There stands the Quitman Street Community School, a brick and glass building erected in the pre-riot 1960s, a school like its city that has been beaten down and subject to so-called rebirths, renewals, and reforms a few times over the past decades.

It’s a place where principals have turned over a dozen times in the past 25 years, a school swept up in the state’s takeover of the district in 1994, a school trying to keep pace with the city’s emergence as a national haven for charter schools.

And now a new superintendent is in place by the hand of Gov. Chris Christie and a $100 million gift -- announced on Oprah, no less -- from Facebook founder Mark Zuckerberg.
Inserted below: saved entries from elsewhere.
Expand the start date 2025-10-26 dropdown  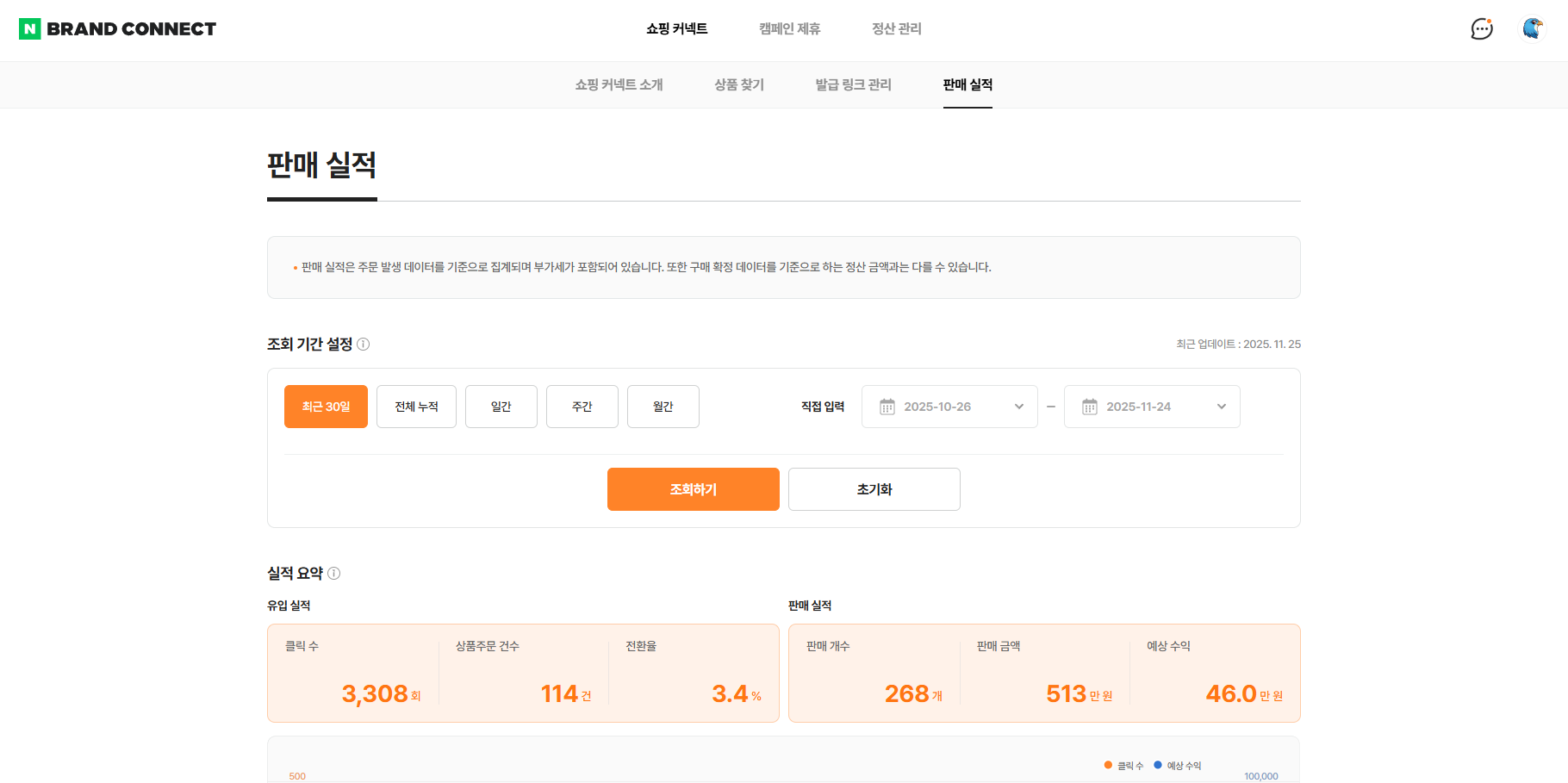[1019, 406]
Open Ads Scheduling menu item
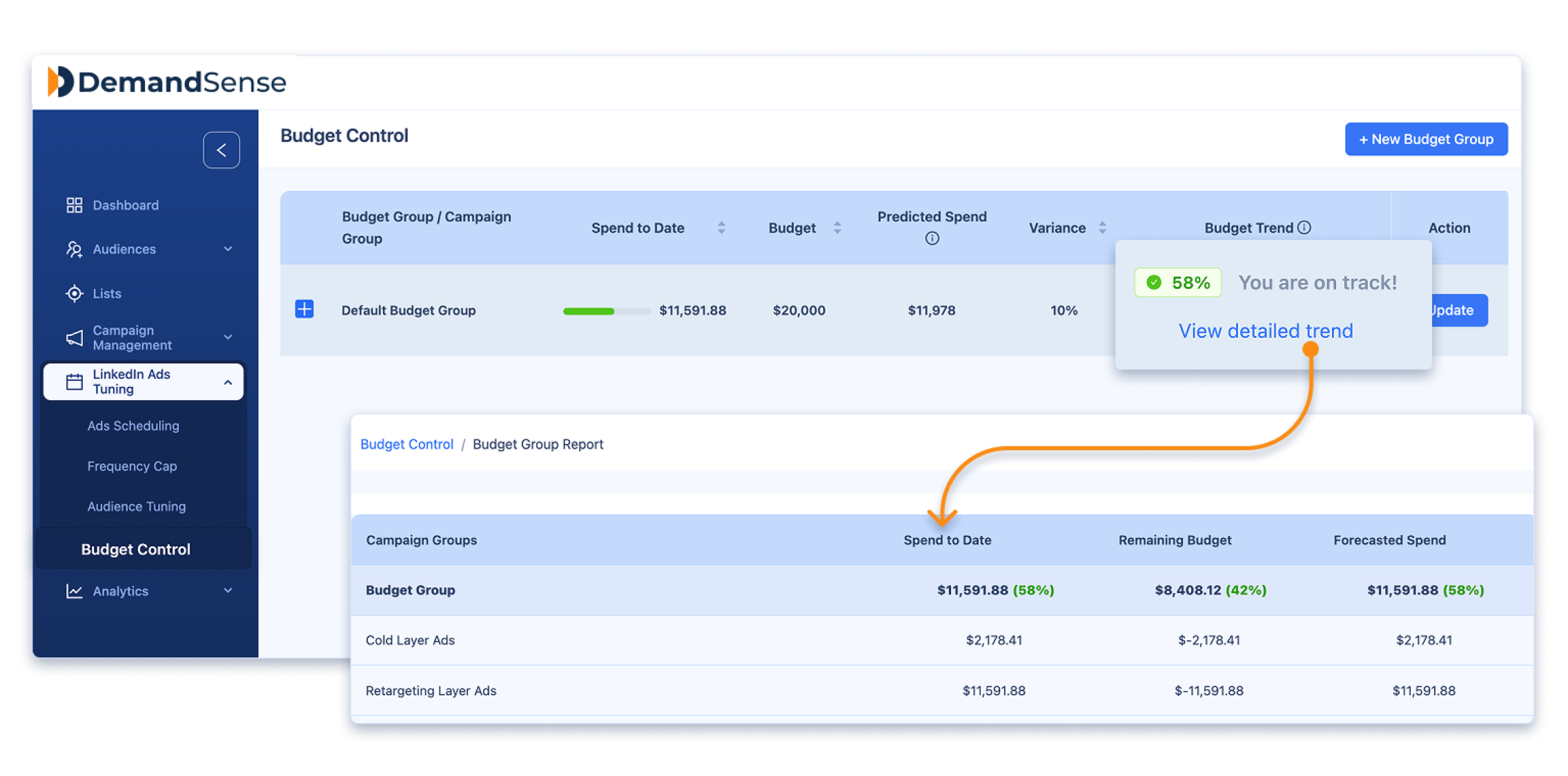This screenshot has width=1568, height=776. pyautogui.click(x=133, y=426)
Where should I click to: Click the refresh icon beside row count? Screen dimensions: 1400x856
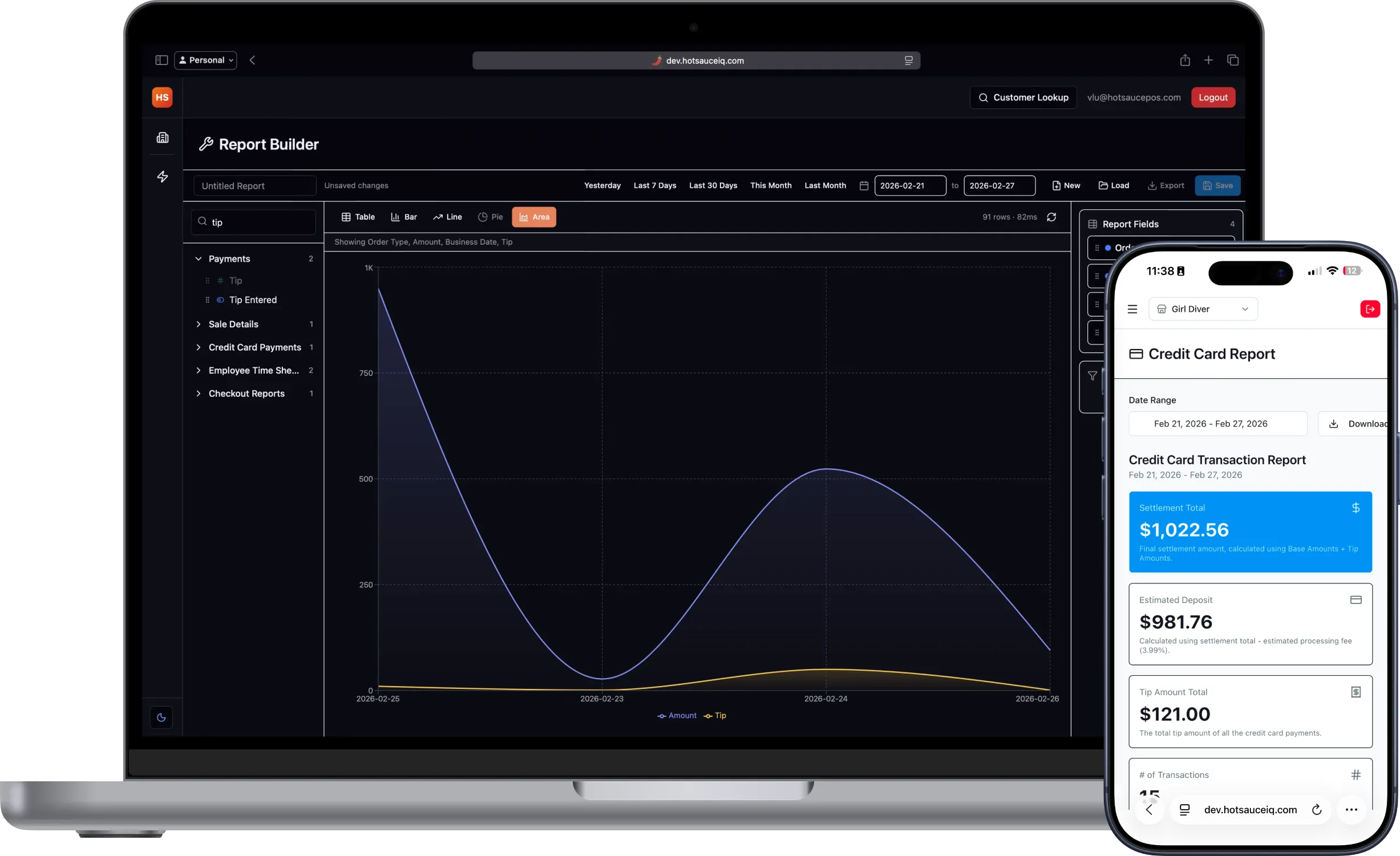[1051, 217]
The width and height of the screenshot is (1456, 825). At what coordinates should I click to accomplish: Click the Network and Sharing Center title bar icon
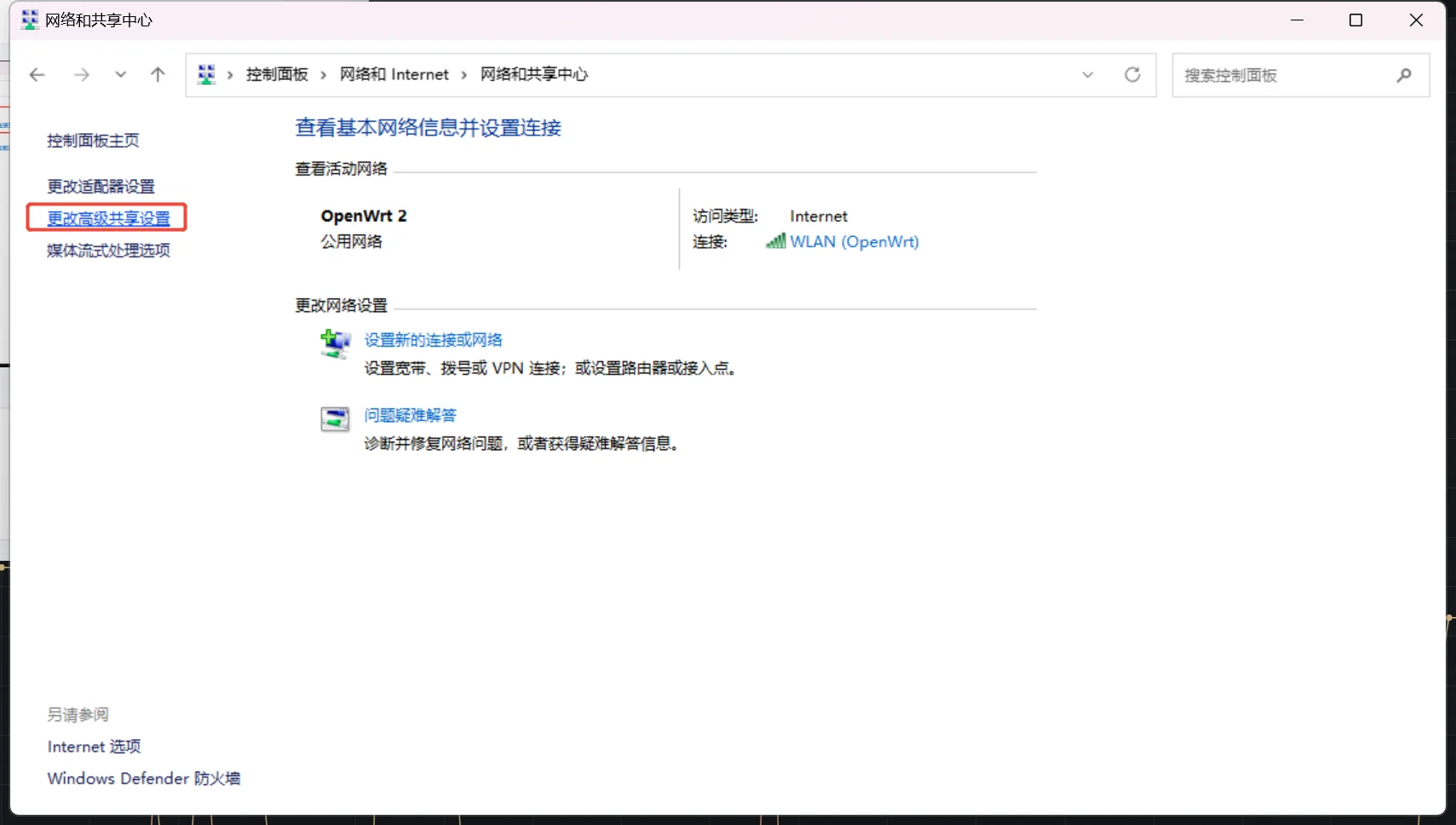tap(29, 18)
At Quitman, reform is another new principal, a pledge to re-energize its teachers -- and replace a number of them -- and a new push for improvement as one of Newark’s eight “renewal schools” under Superintendent Cami Anderson.

The Hechinger Report and NJ Public Radio have joined with NJ Spotlight to share Quitman’s story over the next year, dispatching a team of reporters to cover its daily trials and triumphs and the lessons it provides for schools and communities nationwide.

Today’s dispatch, running in all three venues, is the story of principal Erskine Glover two years on the job and newly empowered by Anderson to select much of his own teaching staff.

This story is the lead-up to the decisions by the charismatic principal, not just determining the fate of the teachers but pivotal in this latest reform effort.

It speaks to the issues of teacher quality that permeate New Jersey’s and the nation’s debate on teacher tenure, evaluation, and test scores. It is a story of the impact of the community on a school -- the strength of its families and the struggles with poverty and crime.

And it is a story we hope our readers and listeners will connect with, joining us in a conversation about Quitman and education reform.